Le Premier ministre a souligné que la normalisation des relations entre la Turquie et Israël est hors de question dans ce contexte, malgré la résolution de l’affaire de Mavi Marmara. Il a par ailleurs, critiqué le manque d’égard de l’Occident envers la question palestinienne, ajoutant que certains médias tentent de cacher le fait que des personnes meurent. "Nous appelons encore une fois Israël à mettre fin à ses attaques contre Gaza", a-t-il insisté.
Erdogan a également dénoncé la réticence de l'ONU et de la communauté internationale à propos de la situation actuelle en Syrie.
"Alors que les cris de Srebrenica retentissent encore et toujours à nos oreilles, la mort des enfants dans la camp de Yarmouk, à quelques kilomètres de Damas, n’ont pas suffi pour faire pression sur le régime syrien", a-t-il fait observer.
"Le régime syrien méprise les décisions du Conseil de sécurité et empêche la livraison de l’aide humanitaire, a poursuivi Erdogan. La communauté internationale doit rapidement adopter des mesures concrètes pour exercer la pression nécessaire sur le régime syrien".

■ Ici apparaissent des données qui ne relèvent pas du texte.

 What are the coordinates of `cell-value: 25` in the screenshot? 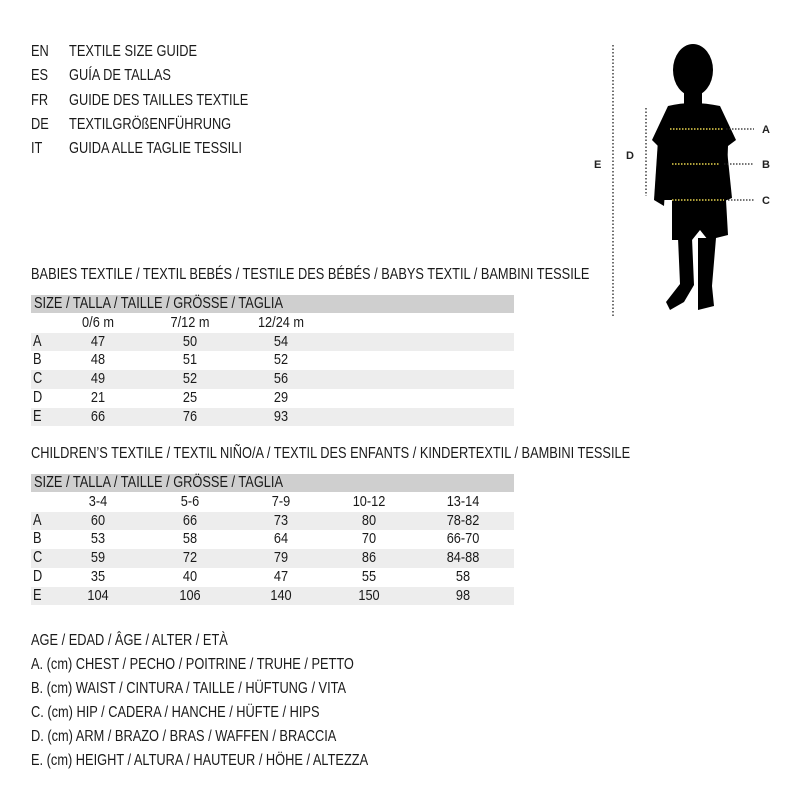 It's located at (190, 397).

Concernant les accusations portées à l'encontre d'Ankara concernant un soutien présumé envers les groupes terroristes au Moyen-Orient, Erdogan a révélé une contradiction, affirmant qu'un État ne peut pas soutenir à la fois et l'État islamique en Irak et au Levant (EIIL), et al-Qaida et le Front al-Nosra, ces trois organisations étant diamétralement opposées.

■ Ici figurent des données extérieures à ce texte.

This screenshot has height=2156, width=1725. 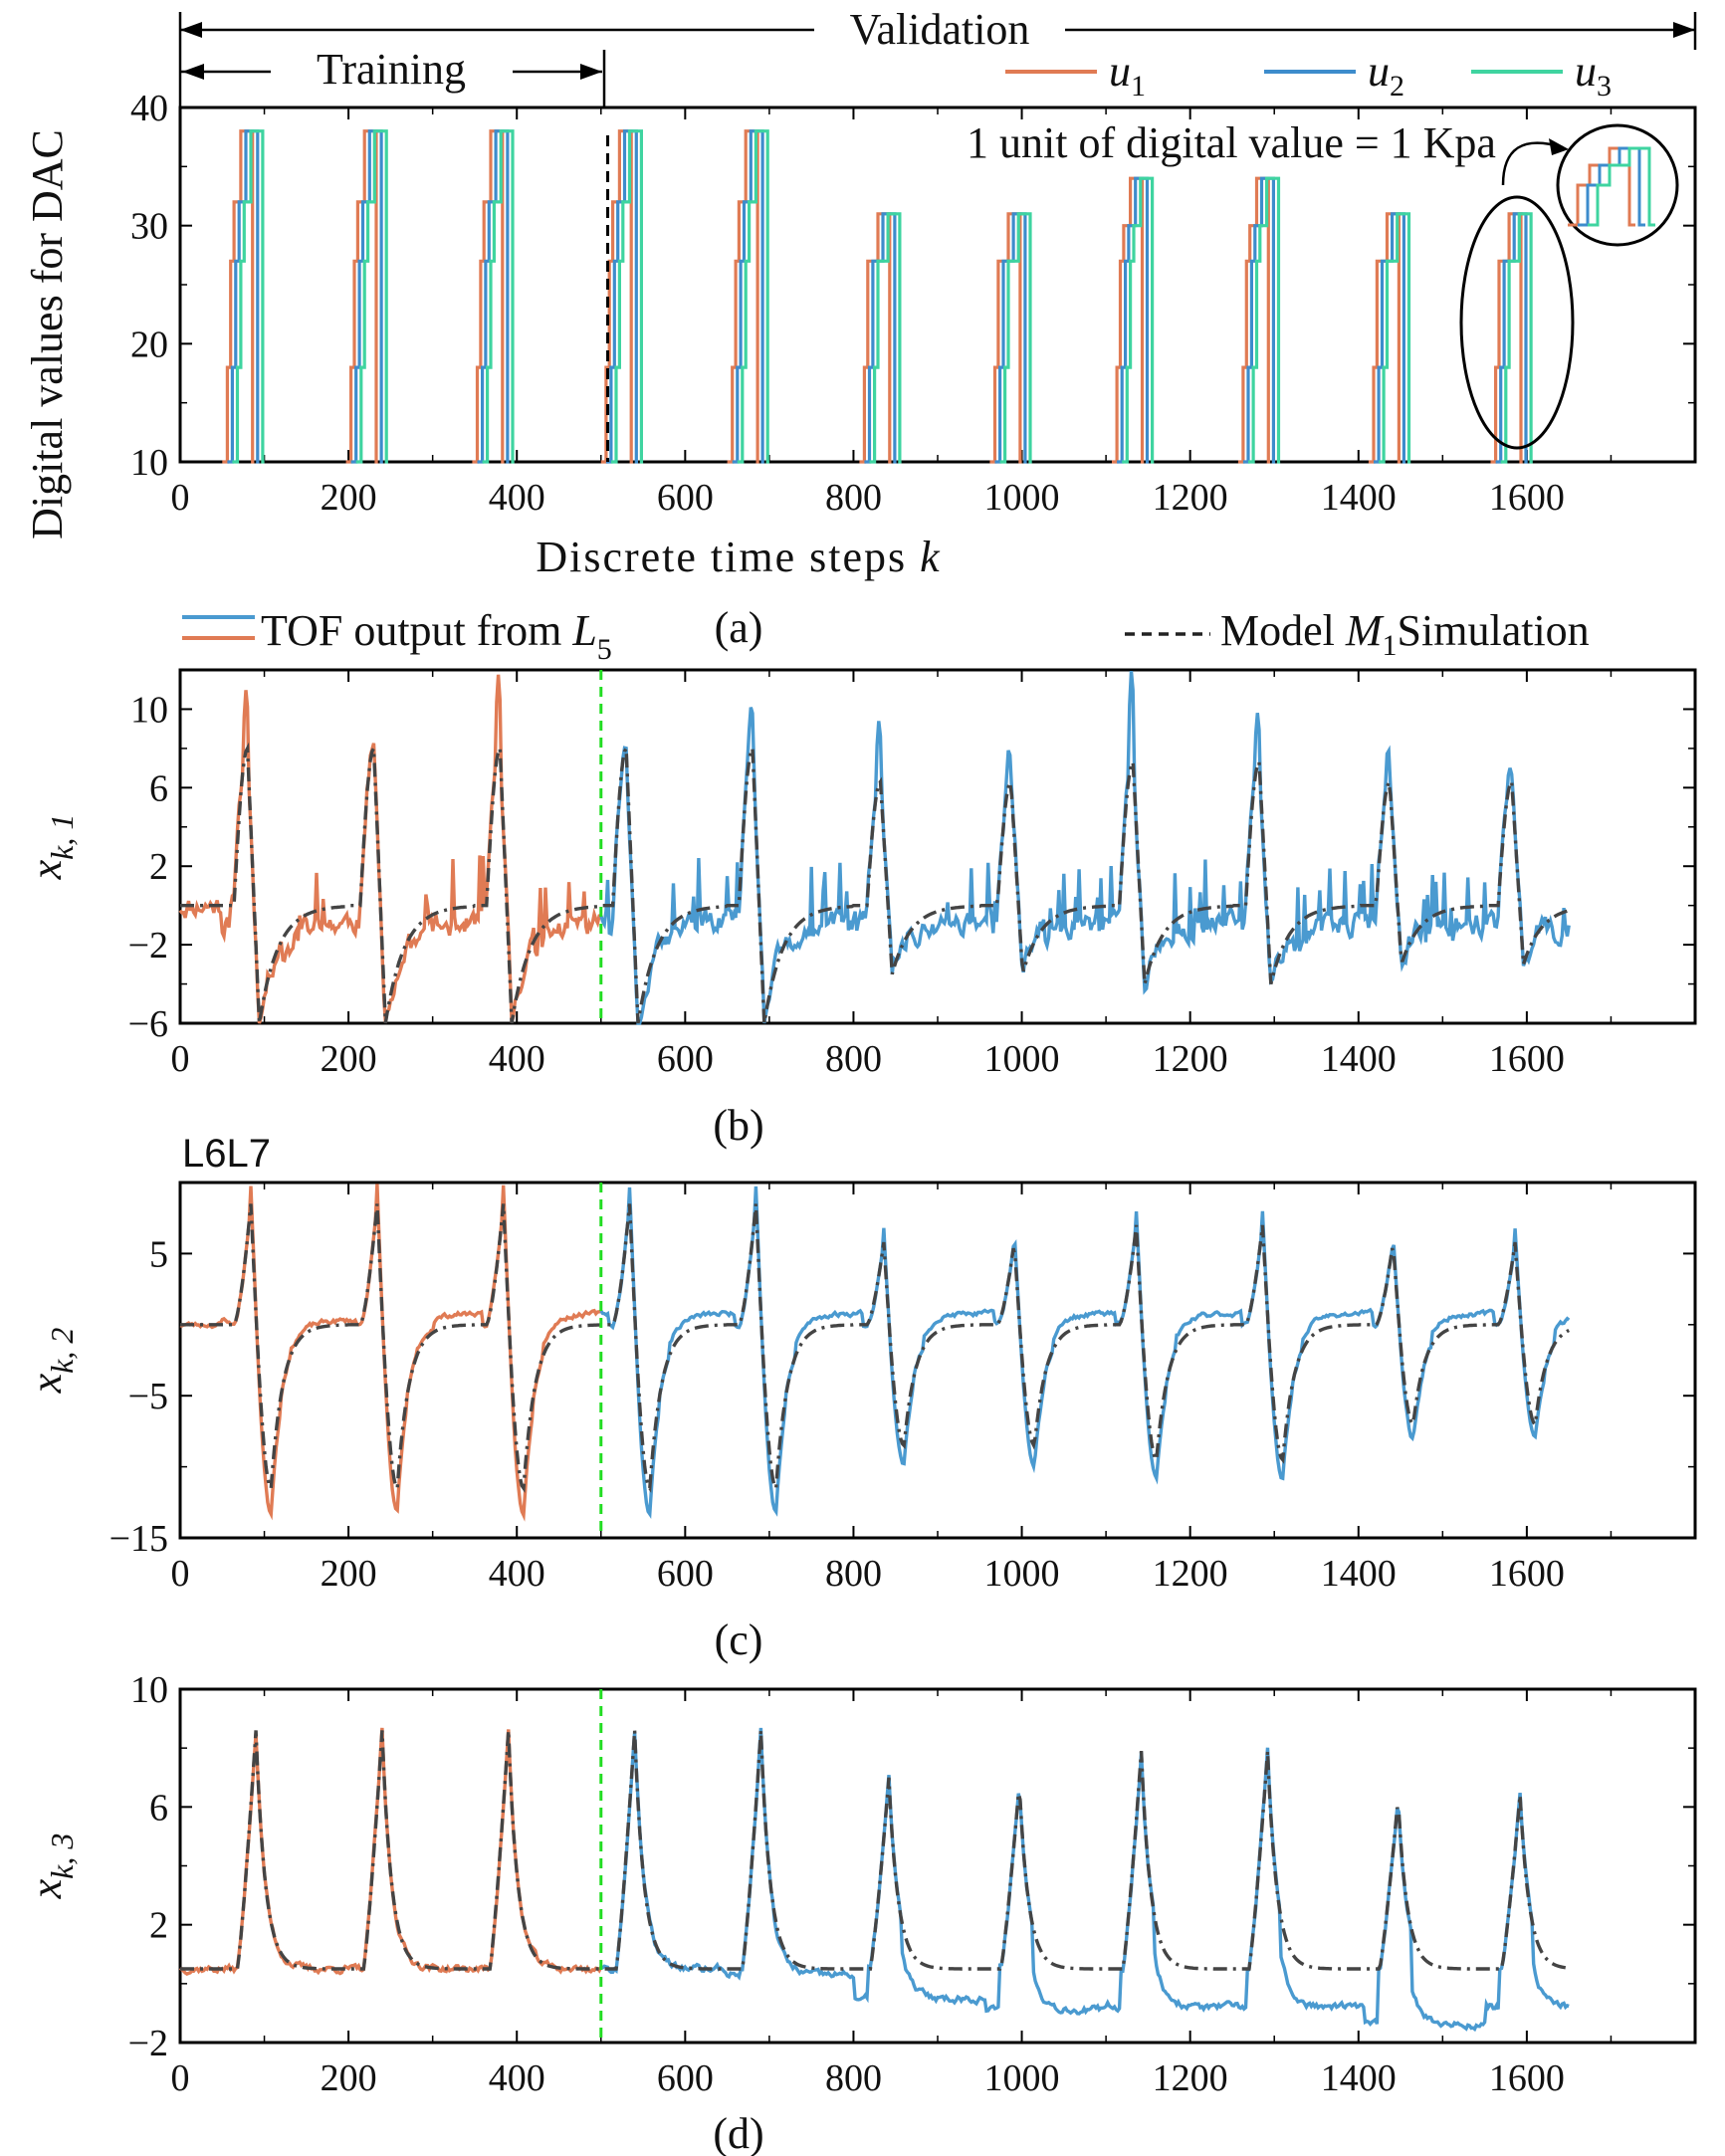 I want to click on plot-frame-c, so click(x=937, y=1360).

"Nous accuser d’appuyer le terrorisme dans la région du Moyen-Orient, est une pure allégation, une illusion et une injustice, nous n’avons jamais soutenu une organisation terroriste, ni al-Qaida, ni le Front al-Nosra ni l’EIIL, a-t-il expliqué. Nous regrettons les efforts déployés par certaines parties qui tentent de nous porter atteinte en nous montrant comme étant un gouvernement qui appuie le terrorisme et les terroristes".